Pesquisadores no Centro para Estratégias Digitais, da Dartmouth, no ano passado, divulgaram os resultados de suas investigações sobre a divulgação não autorizada de dados em redes P2P, o que envolveu um estudo realizado durante sete semanas com termos de busca relacionados a 30 bancos importantes, em redes P2P. O estudo foi feito com o apoio do Departamento de Segurança Interna e com a ajuda da Tiversa. Fatores que influenciaram a vulnerabilidade de um banco incluíam o reconhecimento de marcas globais e o número de funcionários e clientes.

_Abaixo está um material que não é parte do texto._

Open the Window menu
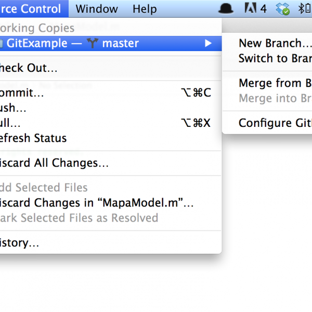(97, 9)
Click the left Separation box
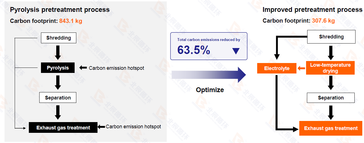 pos(58,98)
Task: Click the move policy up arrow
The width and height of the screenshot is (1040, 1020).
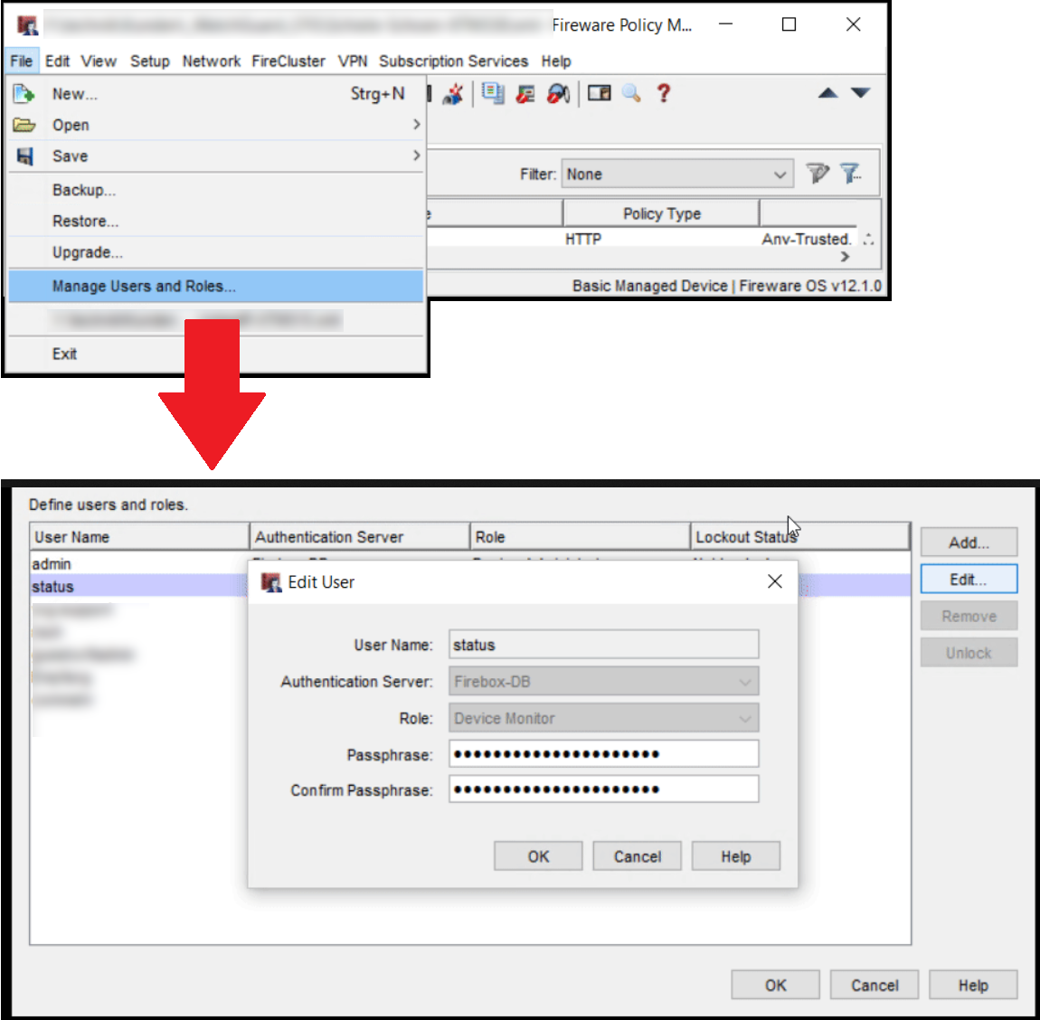Action: [x=827, y=93]
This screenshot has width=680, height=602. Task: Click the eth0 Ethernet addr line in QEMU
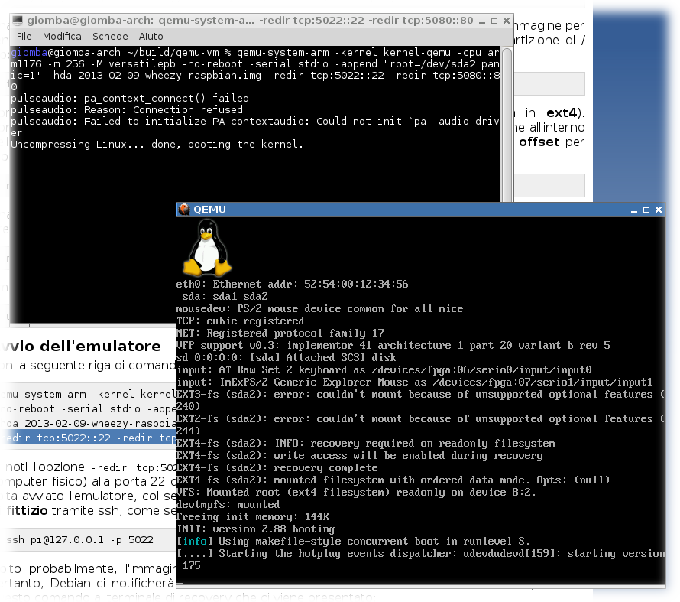tap(292, 284)
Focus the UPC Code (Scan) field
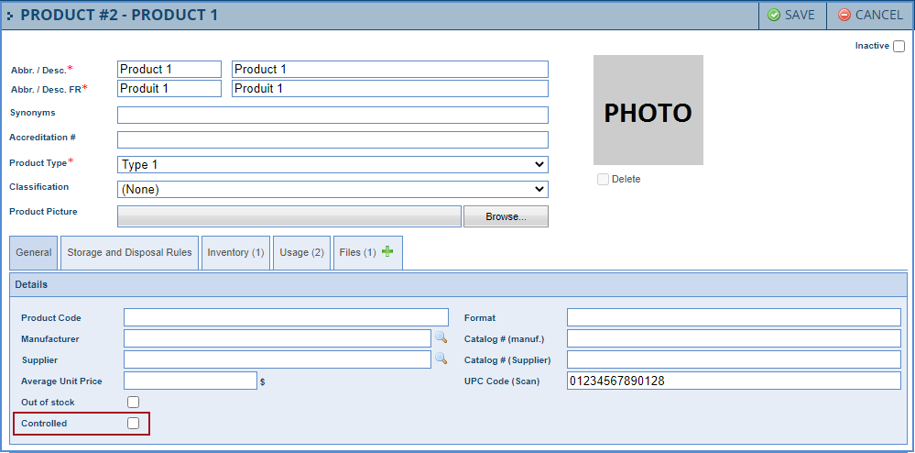 tap(733, 381)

Os pesquisadores coletaram 114 mil arquivos relativos a bancos. A maior armadilha que eles armaram foi uma planilha contendo 23 mil contas corporativas, incluindo nomes, endereços, números de contas e títulos.
Eles também avaliaram a ?impressão digital? de cada banco, uma medida das palavras e frases associadas com um banco, que podem revelar documentos, em uma busca em redes P2P. Não foi surpresa o fato de que os bancos com nomes contendo algo em comum com títulos de músicas ou nomes de músicos populares representavam maior risco de um documento interno ser revelado, durante uma busca em redes P2P. Por exemplo, o banco PNC tem a mesma abreviação para seu nome que é utilizada por um rapper, o que torna mais provável que um documento do banco possa ser mostrado em resultados de buscas relativas ao trabalho deste cantor.